Per Internet haben die Übersetzer Zugang zu einer äußerst reichen Fundgrube von Informationen, die man zum großen Teil kostenlos auf den PC downloaden kann. Die Fundgrube besteht aus dem “Living Dictionary”, dem universellen Konjugator “Verba” und “Wordtheque”, einer der inhaltsreichsten multilingualen Bibliotheken im Internet (17.000 Texte in 113 Sprachen). Dieses ungeheure digitale Archiv, das nach Art kommunizierender Röhren strukturiert ist, durch die man von den Wörtern zu den Texten und den Kontexten gelangt, um dann zu den Wörtern zurückzukehren, ist jedermann über die Portal-Seite www.logos.it
zugänglich.
“Living Dictionary” und “Verba” sind für Beiträge von außen offen, die nach einer Kontrolle durch die Linguisten von LOGOS online publiziert werden. Dieses System hat es ermöglicht, Idiome im Archiv zu speichern,die von wenigen hundert- oder zehntausend Personen gesprochen werden, wie
Bretonisch, Friesisch, Sardisch (sardo campidanese; sardo logudorese) oder sogar Fidschianisch. “Wordtheque” ist ein elektronischer Editor, der die kostenlose online-eröffentlichung neuer, vorzugsweise in kleineren
Sprachen verfasster Texte anbietet. Man kann die Bücher gegen eine Gebühr downloaden; die Honorare gehen ausschließlich an den Autor und den Übersetzer.

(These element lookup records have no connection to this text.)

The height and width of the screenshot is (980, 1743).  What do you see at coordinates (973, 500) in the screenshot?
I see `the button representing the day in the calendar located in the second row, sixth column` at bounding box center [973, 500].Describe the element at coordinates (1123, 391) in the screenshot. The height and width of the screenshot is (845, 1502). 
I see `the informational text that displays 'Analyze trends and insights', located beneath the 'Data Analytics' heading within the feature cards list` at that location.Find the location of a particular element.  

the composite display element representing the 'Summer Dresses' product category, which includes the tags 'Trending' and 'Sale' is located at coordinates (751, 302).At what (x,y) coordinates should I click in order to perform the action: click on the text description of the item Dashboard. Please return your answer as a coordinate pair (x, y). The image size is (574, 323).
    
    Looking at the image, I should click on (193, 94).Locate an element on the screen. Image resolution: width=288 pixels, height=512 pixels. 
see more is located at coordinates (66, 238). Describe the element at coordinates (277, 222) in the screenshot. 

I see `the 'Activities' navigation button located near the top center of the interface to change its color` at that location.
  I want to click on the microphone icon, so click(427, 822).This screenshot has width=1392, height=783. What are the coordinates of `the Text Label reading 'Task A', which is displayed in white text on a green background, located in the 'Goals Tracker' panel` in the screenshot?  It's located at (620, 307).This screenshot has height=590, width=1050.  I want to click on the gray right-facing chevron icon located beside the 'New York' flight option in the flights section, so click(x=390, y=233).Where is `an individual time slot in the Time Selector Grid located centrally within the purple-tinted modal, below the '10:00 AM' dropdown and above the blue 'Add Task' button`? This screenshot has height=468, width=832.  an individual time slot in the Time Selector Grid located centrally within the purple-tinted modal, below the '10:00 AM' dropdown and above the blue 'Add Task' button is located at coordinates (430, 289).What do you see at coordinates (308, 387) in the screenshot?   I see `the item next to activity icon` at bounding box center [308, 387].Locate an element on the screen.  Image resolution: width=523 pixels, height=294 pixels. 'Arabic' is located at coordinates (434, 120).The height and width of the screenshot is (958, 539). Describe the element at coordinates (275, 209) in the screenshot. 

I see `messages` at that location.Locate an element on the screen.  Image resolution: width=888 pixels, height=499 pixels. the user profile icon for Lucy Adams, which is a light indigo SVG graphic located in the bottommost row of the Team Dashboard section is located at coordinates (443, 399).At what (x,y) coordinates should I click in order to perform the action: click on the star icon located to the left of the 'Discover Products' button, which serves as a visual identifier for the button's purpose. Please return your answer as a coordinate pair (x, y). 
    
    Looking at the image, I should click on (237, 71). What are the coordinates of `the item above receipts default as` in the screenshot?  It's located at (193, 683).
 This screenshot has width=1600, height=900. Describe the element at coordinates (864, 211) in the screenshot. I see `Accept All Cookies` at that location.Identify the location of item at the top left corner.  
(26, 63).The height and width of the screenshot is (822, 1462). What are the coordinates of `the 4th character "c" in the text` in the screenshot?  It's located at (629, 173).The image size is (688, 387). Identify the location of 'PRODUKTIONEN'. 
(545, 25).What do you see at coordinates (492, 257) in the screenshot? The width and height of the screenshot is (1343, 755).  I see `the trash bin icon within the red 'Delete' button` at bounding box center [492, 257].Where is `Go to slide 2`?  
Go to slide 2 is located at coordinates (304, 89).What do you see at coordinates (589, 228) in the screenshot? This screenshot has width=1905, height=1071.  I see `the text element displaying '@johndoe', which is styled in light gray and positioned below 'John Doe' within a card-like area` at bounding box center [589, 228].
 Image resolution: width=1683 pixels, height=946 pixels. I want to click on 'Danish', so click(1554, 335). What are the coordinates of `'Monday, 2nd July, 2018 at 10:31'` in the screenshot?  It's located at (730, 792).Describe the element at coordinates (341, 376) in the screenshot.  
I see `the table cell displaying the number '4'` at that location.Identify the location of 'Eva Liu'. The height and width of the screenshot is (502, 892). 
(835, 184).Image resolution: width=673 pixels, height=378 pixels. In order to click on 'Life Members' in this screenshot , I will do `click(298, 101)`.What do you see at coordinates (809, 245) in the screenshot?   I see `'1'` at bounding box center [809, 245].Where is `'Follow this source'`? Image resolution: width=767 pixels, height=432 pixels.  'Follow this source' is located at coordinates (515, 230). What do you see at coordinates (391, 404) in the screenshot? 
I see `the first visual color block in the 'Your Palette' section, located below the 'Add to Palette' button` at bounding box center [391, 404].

Zum Schluss möchten wir noch auf zwei online-Initiativen der LOGOS-Gruppe im Bereich der Tourismus-Information hinweisen: www.agriturismoinitalia.com(unter der gleichen Adresse auch in deutscher Sprache) beschreibt mit Texten, Fotos und Landkarten die Naturparks, gastronomischen Spezialitäten und typischen Feste der 20 italienischen
Regionen. Die Web-Seiten enthalten auch ein Verzeichnis mit Fotos und eine kurze Beschreibung Tausender von Angeboten für “Ferien auf dem Lande” – von Südtirol bis Sizilien; www.giardinigiardini.com enthält journalistische Dienste über öffentlich zugängliche, aber kaum bekannte botanische Gärten in Italien.